DIRECTIVE: Could you repeat the lines from the first one through the line containing "center [78, 313].", inclusive, swapping "screenshot" for "image" and changing nothing else? Leave the pictures out.

--- INPUT RECORDS Enclosed Below ---

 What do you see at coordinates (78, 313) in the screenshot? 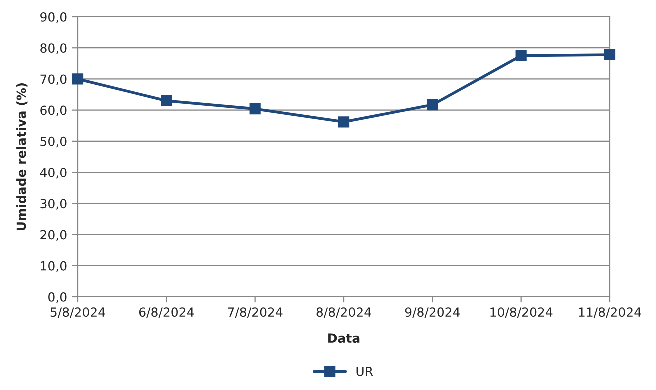
I see `x-tick-label: 5/8/2024` at bounding box center [78, 313].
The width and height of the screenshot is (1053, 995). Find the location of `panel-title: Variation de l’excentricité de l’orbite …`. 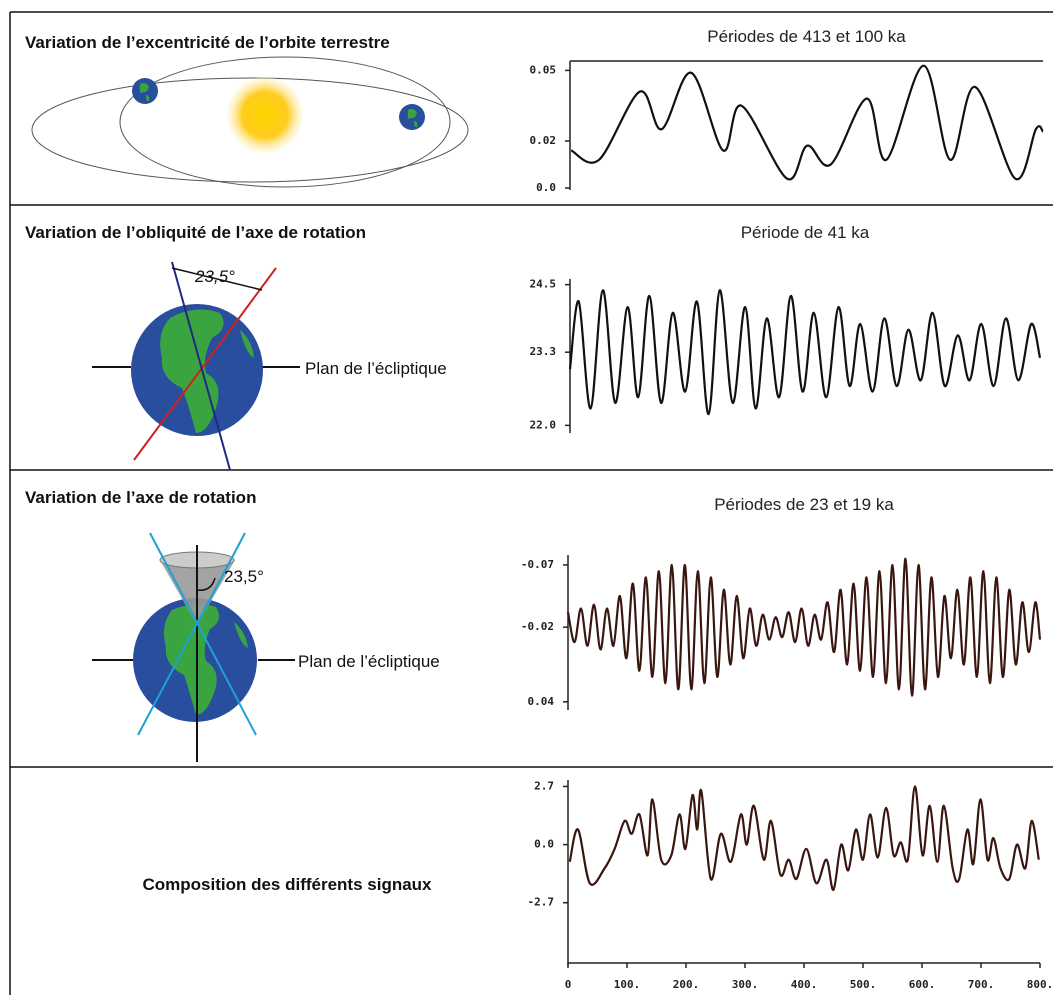

panel-title: Variation de l’excentricité de l’orbite … is located at coordinates (208, 42).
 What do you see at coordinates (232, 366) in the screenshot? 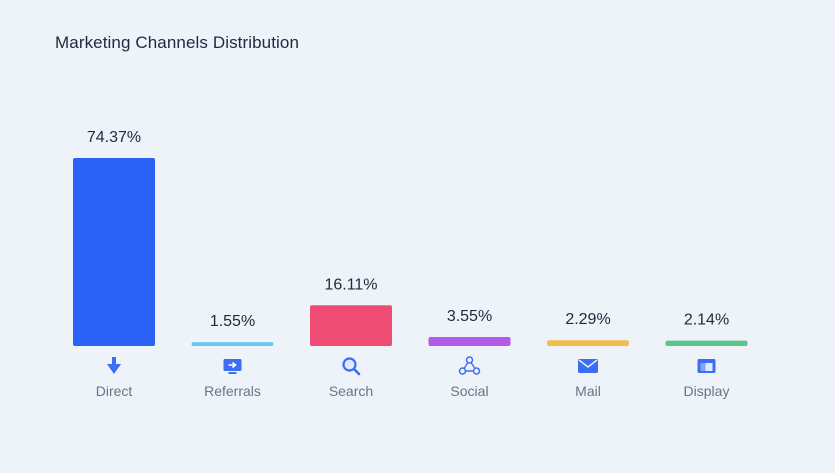
I see `monitor-share-icon` at bounding box center [232, 366].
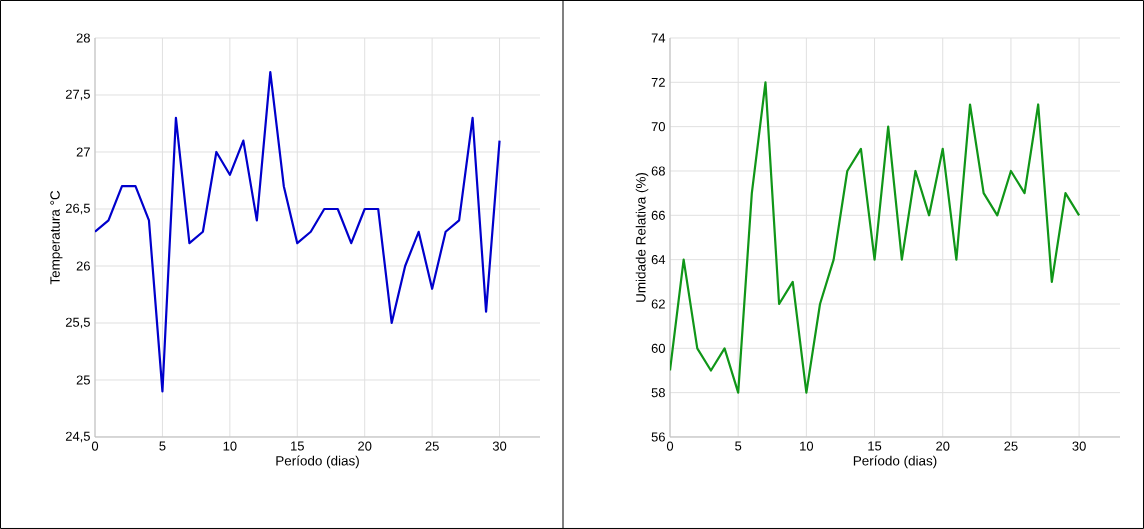  What do you see at coordinates (658, 260) in the screenshot?
I see `y-tick-label: 64` at bounding box center [658, 260].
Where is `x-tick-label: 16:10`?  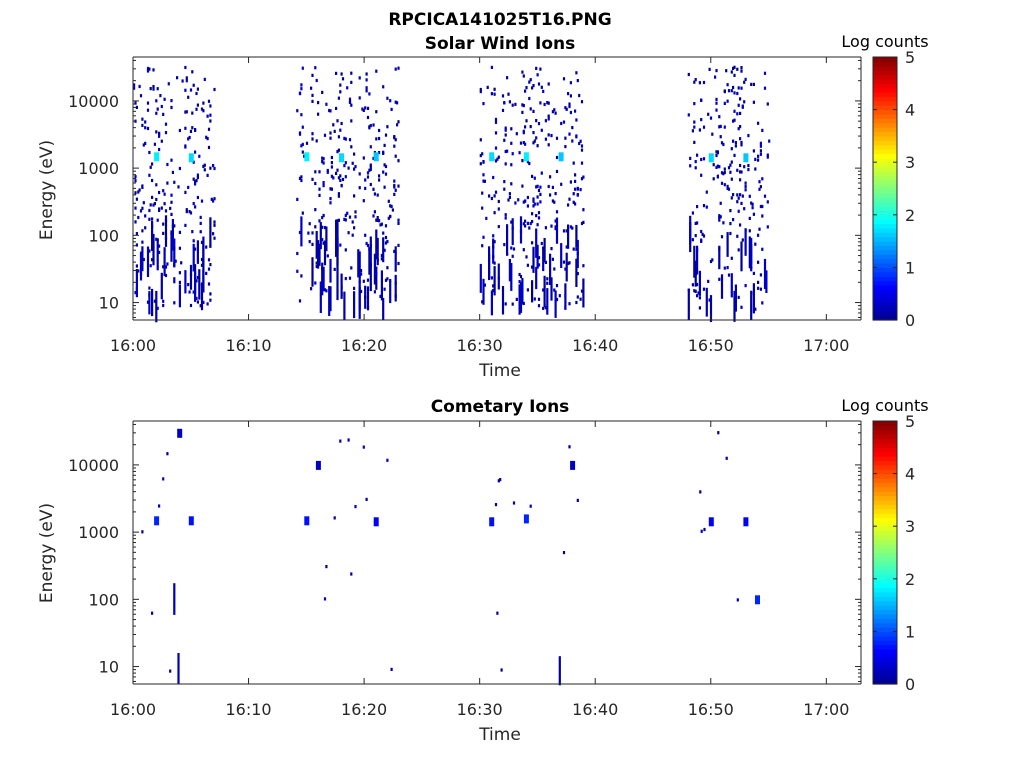
x-tick-label: 16:10 is located at coordinates (249, 710).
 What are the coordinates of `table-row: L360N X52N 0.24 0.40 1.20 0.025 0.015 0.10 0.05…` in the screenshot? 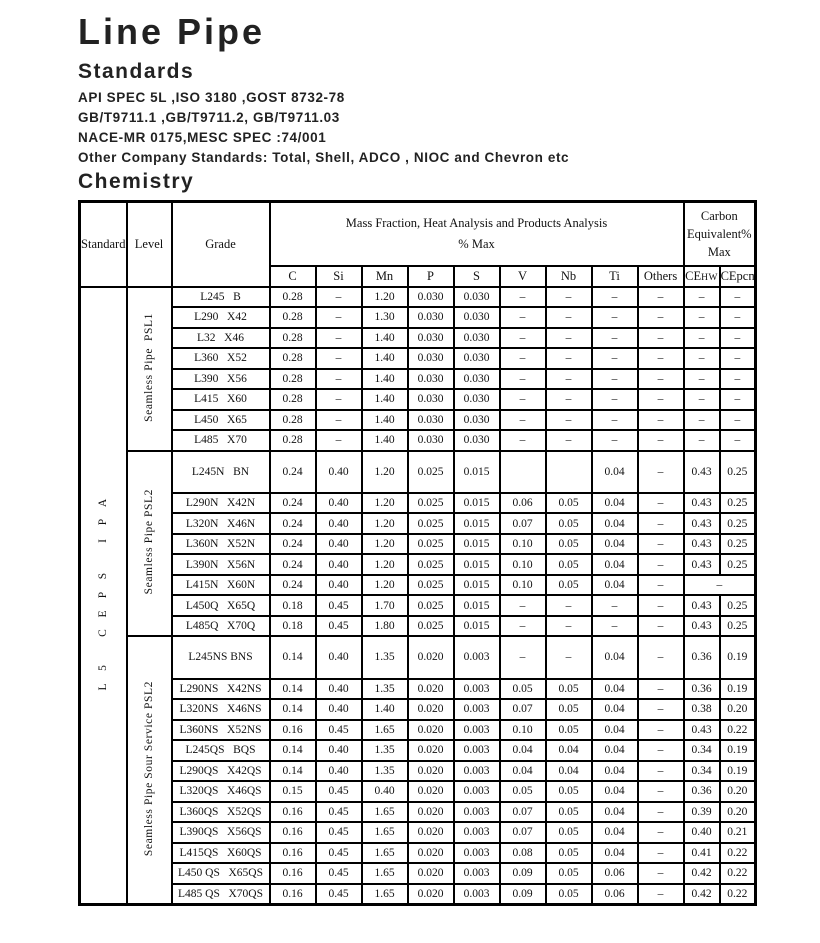 It's located at (418, 544).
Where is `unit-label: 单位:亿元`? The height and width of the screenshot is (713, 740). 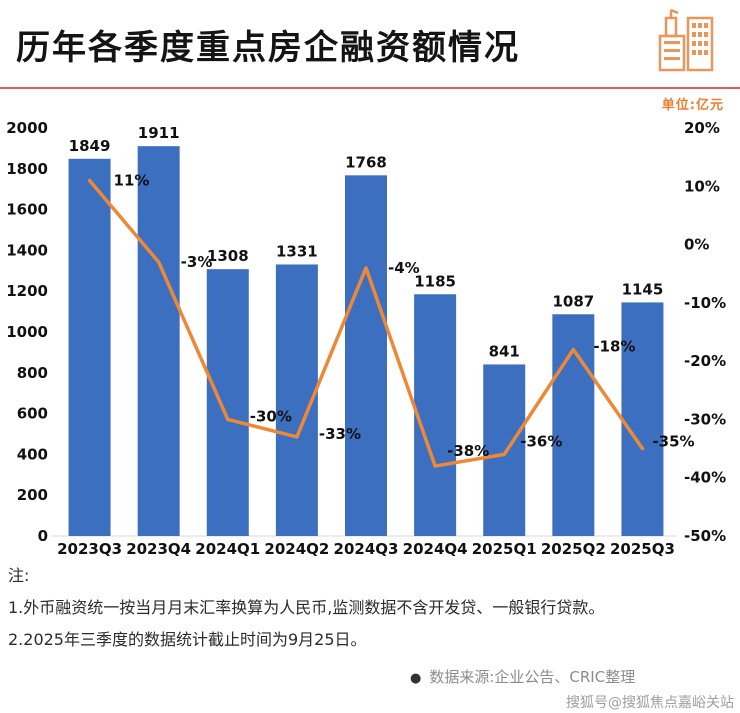
unit-label: 单位:亿元 is located at coordinates (692, 106).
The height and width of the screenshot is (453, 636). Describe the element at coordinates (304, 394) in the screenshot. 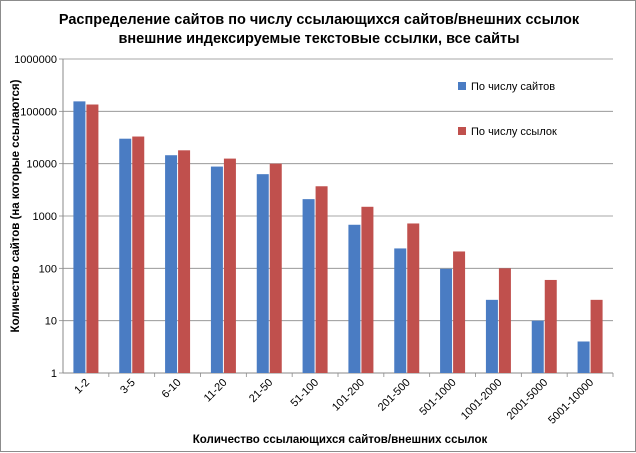

I see `x-tick-label: 51-100` at that location.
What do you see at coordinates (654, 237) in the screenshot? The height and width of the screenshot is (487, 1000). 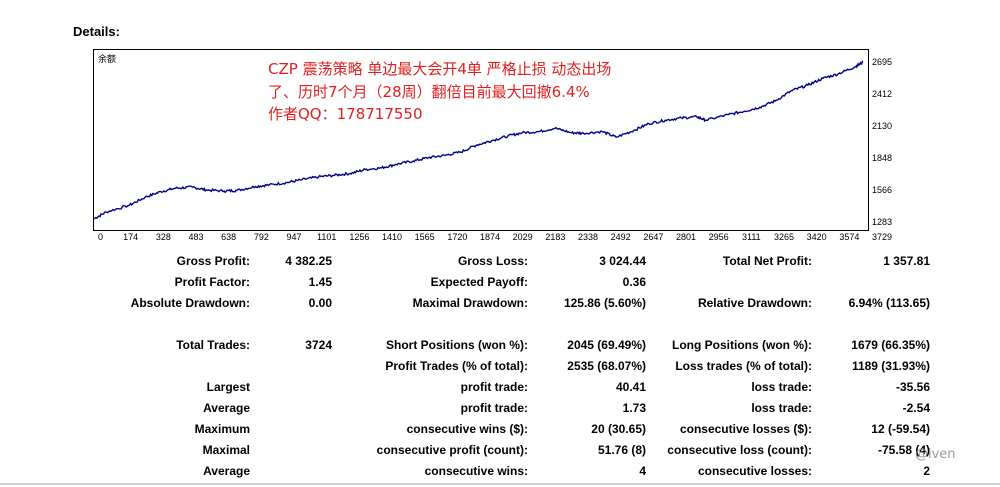 I see `x-tick-label: 2647` at bounding box center [654, 237].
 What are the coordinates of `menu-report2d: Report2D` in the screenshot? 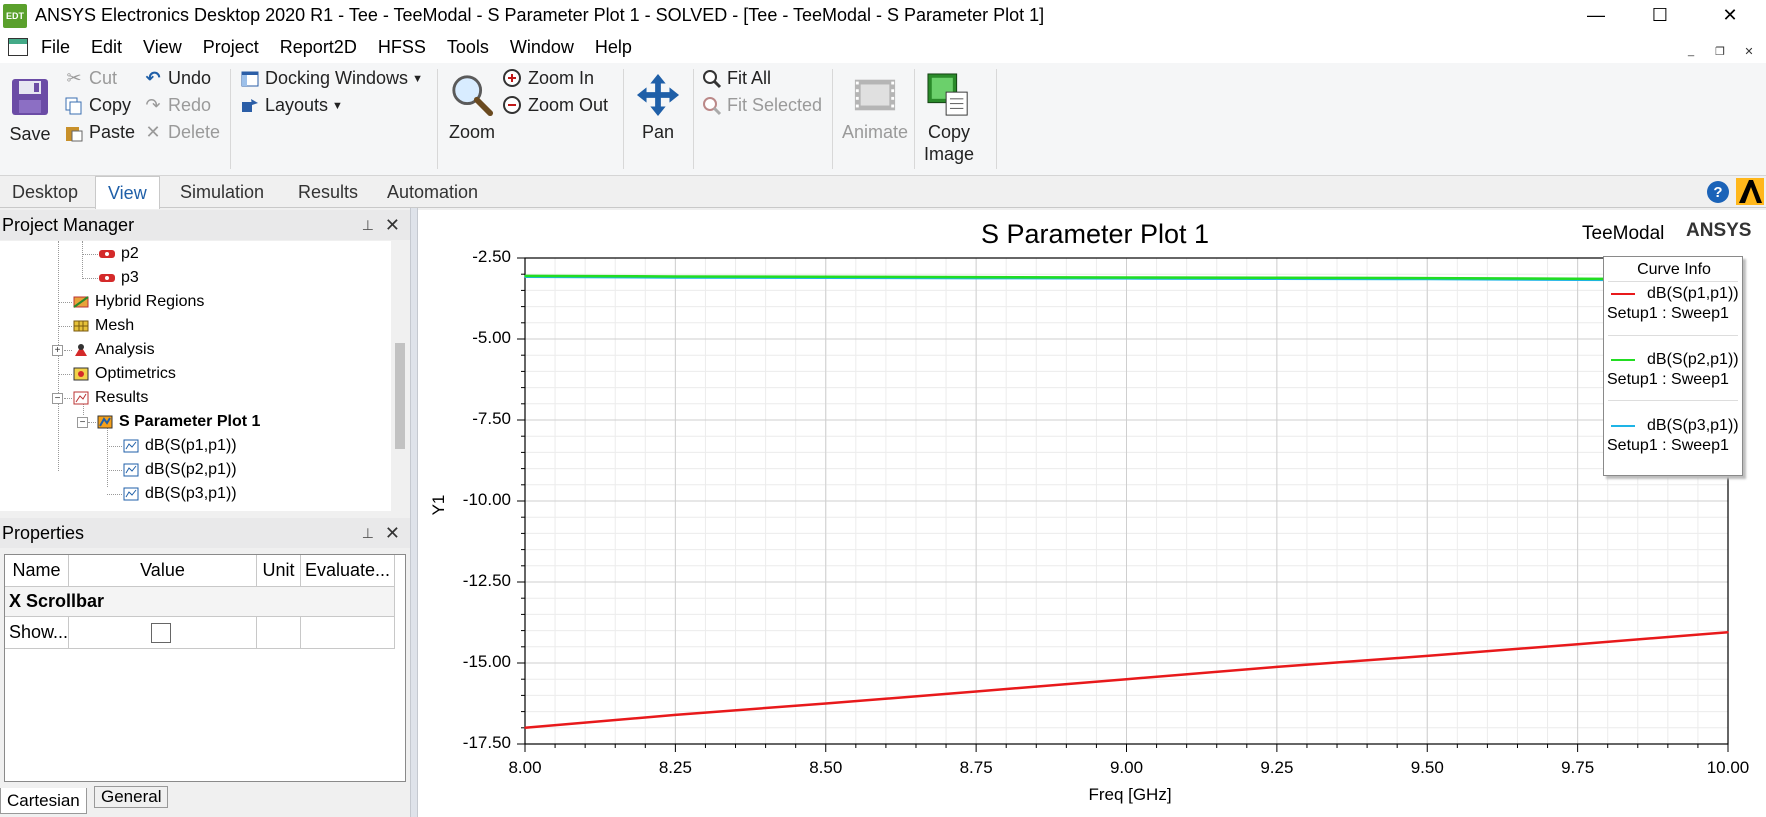 It's located at (318, 46).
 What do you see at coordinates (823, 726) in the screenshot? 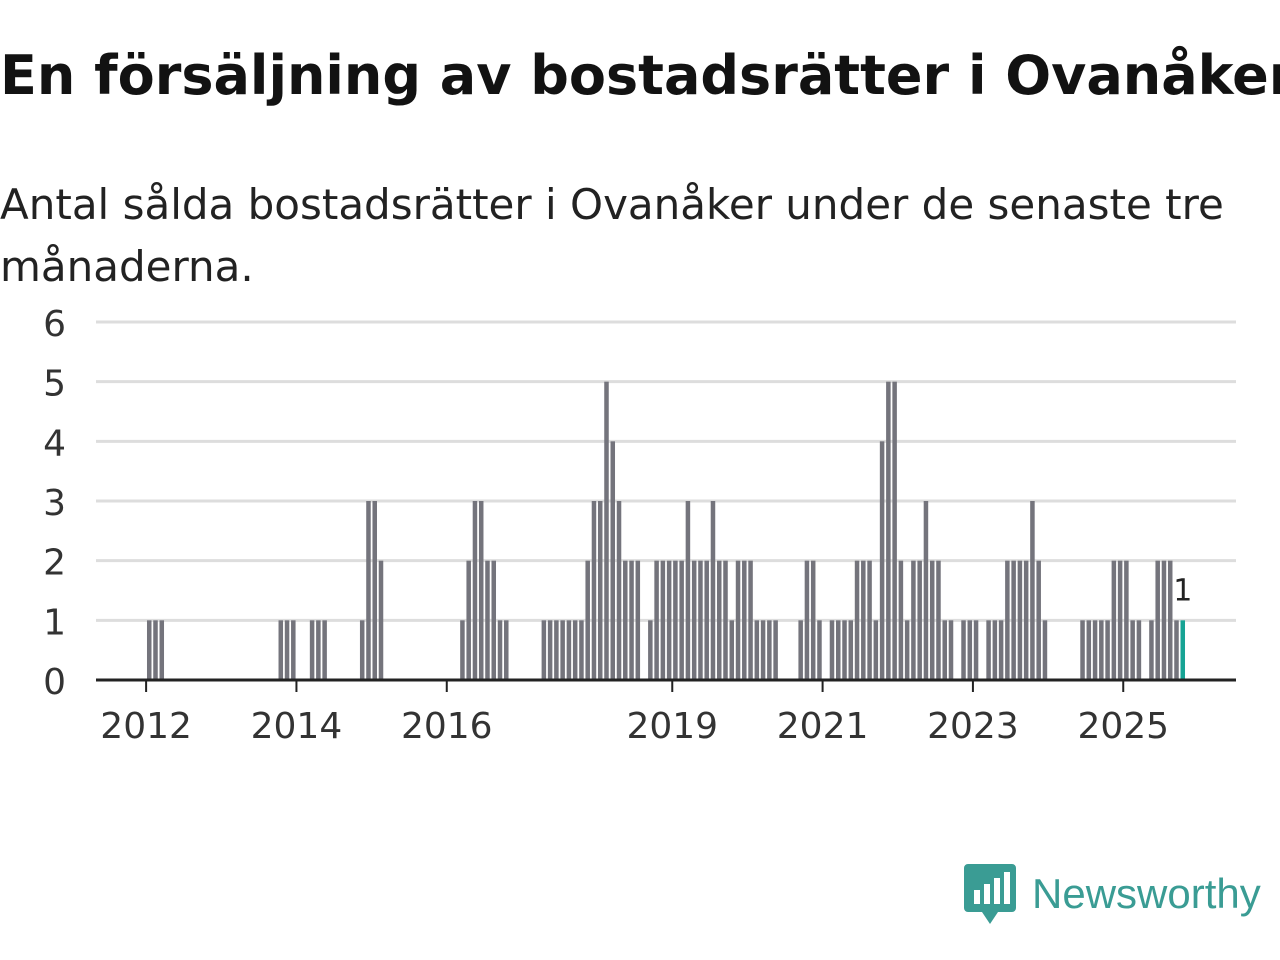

--- End of Enclosed INPUT RECORDS ---

WRITTEN ANSWER:
 What do you see at coordinates (78, 313) in the image? 
I see `x-tick-label: 5/8/2024` at bounding box center [78, 313].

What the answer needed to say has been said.